**REQUIRED TASK**
Format the stretch of the data from the line containing "Image resolution: width=661" through the line containing "point(45,310)" as a Markdown table with the columns Row and Data line, giving each line its row number and leaving out any blank lines.
☆ ☆ ☆ ☆ ☆
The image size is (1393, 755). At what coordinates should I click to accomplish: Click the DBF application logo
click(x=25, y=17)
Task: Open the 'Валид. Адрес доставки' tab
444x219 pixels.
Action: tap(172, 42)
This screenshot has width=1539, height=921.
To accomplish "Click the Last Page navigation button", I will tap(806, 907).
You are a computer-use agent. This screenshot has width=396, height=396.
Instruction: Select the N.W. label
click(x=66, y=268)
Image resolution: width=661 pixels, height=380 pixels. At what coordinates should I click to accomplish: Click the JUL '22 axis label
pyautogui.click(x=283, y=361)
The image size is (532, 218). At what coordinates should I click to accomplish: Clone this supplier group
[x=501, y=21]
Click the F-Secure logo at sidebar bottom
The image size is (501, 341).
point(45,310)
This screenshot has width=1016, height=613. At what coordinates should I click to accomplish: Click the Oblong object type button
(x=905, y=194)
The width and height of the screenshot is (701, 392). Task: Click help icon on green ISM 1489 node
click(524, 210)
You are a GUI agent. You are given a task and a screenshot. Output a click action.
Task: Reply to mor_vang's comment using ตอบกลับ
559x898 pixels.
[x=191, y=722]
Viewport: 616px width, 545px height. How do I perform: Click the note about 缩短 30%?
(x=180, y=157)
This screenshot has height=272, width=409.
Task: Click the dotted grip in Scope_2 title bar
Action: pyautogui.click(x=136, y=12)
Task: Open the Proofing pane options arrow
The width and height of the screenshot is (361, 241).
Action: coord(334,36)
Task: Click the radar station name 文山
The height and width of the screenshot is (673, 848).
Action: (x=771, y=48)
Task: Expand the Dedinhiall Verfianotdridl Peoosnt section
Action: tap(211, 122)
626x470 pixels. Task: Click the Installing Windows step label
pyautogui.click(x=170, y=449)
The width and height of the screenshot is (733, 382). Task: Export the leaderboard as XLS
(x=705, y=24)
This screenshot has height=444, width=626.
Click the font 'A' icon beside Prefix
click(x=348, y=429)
☆ ☆ ☆ ☆ ☆
**EXERCISE SOLUTION**
| Row | Data line |
|---|---|
| 1 | Image resolution: width=661 pixels, height=380 pixels. At what coordinates should I click to accomplish: Click the JUL '22 axis label |
| 2 | pyautogui.click(x=283, y=361) |
| 3 | The image size is (532, 218). At what coordinates should I click to accomplish: Clone this supplier group |
| 4 | [x=501, y=21] |
| 5 | Click the F-Secure logo at sidebar bottom |
| 6 | The image size is (501, 341). |
| 7 | point(45,310) |